§ Task description
The response must be made up of the lines in the entries below that contain "Select".

Stored items
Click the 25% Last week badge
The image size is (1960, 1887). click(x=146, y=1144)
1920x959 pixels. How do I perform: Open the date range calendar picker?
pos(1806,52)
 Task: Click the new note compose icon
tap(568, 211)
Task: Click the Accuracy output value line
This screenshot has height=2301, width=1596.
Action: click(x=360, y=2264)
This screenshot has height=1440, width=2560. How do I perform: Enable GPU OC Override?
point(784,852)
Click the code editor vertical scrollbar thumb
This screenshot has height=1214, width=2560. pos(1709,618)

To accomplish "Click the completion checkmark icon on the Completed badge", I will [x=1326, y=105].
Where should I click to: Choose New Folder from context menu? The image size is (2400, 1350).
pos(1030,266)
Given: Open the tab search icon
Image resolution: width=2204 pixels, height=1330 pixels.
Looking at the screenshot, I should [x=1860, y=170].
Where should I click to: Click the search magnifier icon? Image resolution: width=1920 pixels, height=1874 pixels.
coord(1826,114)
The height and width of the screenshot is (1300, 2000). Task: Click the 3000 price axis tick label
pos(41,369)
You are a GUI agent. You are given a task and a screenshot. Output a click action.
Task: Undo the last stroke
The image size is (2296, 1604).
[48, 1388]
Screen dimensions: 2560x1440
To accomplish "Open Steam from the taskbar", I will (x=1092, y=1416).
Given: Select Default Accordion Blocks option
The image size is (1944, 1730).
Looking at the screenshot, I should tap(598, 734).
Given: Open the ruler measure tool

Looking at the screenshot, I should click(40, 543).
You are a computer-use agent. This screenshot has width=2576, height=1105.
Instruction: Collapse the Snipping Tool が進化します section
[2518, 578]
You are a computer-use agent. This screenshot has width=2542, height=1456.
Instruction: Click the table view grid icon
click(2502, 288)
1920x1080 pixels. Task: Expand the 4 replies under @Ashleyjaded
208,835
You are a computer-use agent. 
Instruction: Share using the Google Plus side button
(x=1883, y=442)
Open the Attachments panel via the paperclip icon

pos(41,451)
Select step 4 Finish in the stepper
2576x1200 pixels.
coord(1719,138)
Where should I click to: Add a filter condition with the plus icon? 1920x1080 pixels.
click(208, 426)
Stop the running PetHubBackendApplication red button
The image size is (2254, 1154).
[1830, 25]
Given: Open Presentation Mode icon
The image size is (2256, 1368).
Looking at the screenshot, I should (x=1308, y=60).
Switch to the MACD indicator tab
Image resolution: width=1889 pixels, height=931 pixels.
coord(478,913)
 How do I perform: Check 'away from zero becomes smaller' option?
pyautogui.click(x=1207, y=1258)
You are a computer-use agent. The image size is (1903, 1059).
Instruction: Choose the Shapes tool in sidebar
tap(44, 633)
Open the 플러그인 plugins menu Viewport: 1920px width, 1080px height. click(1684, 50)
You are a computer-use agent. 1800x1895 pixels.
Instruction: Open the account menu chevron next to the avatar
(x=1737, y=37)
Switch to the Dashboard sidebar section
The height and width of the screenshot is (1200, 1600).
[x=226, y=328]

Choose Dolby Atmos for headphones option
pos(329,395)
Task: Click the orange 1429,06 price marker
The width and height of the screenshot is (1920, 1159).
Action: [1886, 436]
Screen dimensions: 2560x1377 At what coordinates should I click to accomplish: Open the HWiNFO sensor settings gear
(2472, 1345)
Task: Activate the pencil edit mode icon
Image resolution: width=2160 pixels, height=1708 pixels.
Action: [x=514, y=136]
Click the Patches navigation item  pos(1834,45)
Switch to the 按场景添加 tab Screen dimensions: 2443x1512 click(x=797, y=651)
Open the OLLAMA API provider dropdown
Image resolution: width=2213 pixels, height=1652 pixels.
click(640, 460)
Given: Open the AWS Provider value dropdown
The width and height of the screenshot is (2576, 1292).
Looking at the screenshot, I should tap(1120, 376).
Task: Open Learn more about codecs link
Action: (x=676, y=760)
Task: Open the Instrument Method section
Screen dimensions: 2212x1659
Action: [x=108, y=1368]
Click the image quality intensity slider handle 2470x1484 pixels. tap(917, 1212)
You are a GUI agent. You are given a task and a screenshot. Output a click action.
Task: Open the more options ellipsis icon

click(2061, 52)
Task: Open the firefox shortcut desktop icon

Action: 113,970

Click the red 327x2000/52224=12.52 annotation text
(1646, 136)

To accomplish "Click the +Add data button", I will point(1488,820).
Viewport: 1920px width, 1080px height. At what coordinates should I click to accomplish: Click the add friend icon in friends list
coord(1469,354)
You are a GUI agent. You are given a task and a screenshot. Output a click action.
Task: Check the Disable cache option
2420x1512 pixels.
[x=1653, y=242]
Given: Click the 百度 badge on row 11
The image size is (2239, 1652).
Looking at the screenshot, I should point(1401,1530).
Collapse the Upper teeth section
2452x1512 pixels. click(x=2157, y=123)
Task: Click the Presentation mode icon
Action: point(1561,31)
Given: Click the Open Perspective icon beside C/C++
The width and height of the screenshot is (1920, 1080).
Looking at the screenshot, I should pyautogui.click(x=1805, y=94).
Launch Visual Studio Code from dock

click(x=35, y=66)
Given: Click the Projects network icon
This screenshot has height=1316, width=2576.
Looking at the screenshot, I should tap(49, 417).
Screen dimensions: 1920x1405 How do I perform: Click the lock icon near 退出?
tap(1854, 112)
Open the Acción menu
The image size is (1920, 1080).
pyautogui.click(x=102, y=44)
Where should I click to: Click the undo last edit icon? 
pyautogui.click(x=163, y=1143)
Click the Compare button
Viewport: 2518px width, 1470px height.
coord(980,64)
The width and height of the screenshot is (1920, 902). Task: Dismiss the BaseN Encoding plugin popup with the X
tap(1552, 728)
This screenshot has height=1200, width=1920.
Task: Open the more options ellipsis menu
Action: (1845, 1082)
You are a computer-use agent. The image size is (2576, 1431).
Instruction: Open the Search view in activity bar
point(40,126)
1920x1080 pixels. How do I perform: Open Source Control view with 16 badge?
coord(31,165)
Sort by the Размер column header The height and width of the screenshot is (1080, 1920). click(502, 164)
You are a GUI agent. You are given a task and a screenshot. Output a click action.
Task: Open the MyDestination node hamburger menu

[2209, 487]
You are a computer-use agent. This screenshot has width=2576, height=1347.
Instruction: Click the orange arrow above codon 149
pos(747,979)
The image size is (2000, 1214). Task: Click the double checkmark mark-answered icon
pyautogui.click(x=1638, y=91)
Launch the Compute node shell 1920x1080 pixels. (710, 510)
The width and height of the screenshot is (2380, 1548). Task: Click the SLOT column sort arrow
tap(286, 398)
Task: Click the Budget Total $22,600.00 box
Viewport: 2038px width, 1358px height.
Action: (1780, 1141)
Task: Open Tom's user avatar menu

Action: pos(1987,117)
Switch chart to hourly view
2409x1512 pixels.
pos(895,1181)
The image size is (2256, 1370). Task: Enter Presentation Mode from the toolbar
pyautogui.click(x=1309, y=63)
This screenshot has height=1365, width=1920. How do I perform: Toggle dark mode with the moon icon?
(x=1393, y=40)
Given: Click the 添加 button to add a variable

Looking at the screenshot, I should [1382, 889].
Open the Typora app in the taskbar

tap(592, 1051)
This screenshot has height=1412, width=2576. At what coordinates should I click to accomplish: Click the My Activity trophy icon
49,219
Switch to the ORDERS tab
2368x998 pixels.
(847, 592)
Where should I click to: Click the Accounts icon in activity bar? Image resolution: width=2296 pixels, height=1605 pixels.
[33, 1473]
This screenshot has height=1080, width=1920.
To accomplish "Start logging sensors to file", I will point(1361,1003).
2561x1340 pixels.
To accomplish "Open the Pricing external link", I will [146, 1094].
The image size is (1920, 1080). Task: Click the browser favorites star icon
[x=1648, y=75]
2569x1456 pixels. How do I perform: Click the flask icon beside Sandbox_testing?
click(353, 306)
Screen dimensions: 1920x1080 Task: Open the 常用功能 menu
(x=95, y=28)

§ Output of the task
Given: Select Default Accordion Blocks option
Select step 4 Finish in the stepper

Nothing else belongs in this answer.